[Task objective] Write out every one of the records below line for line, leaving out the pictures.

[Collection entries]
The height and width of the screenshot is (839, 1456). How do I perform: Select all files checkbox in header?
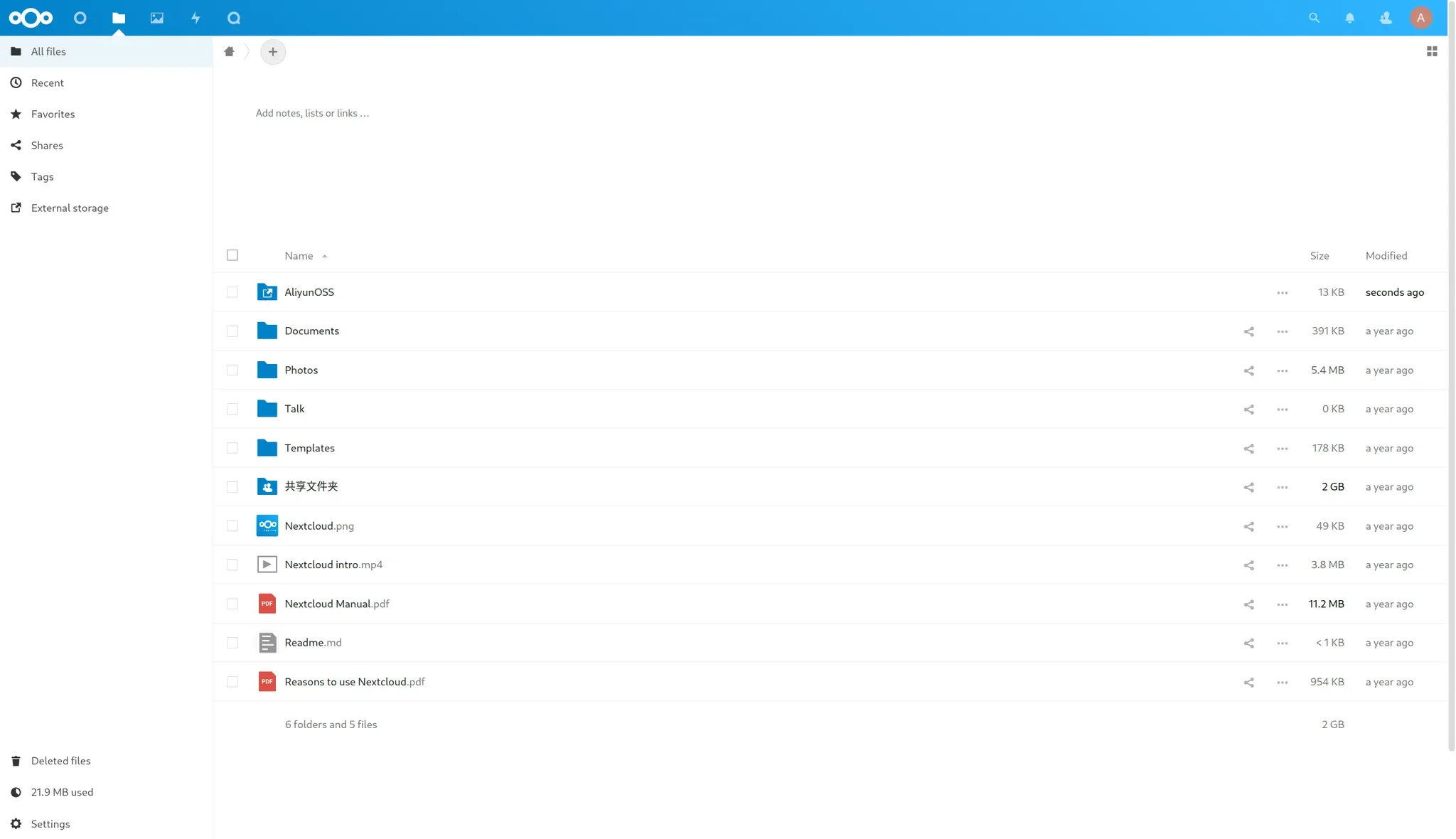click(x=232, y=255)
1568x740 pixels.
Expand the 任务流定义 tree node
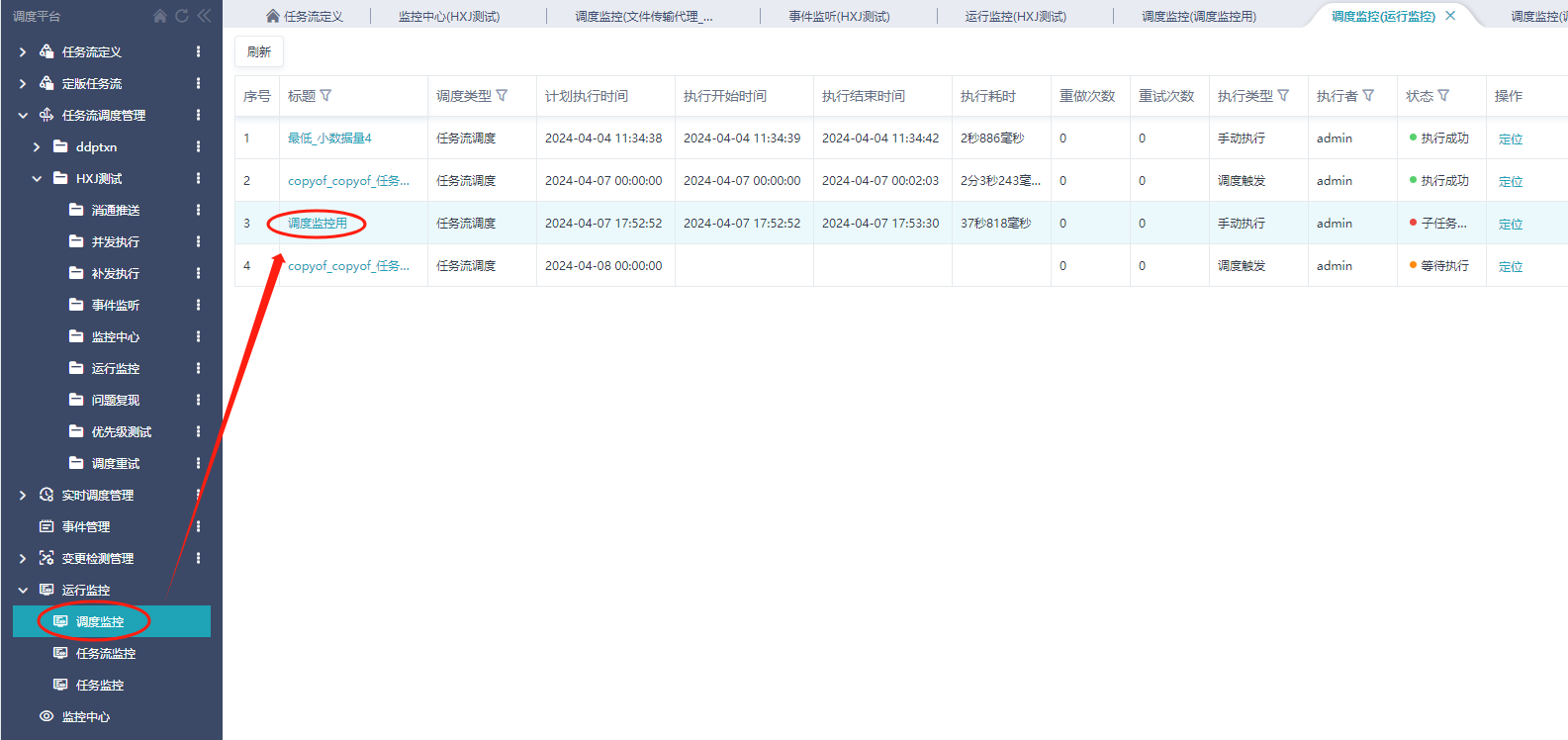[x=23, y=51]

[Solution to this exercise]
The height and width of the screenshot is (839, 1456). How do I perform: Select all files checkbox in header?
click(x=232, y=255)
1568x740 pixels.
Expand the 任务流定义 tree node
[x=23, y=51]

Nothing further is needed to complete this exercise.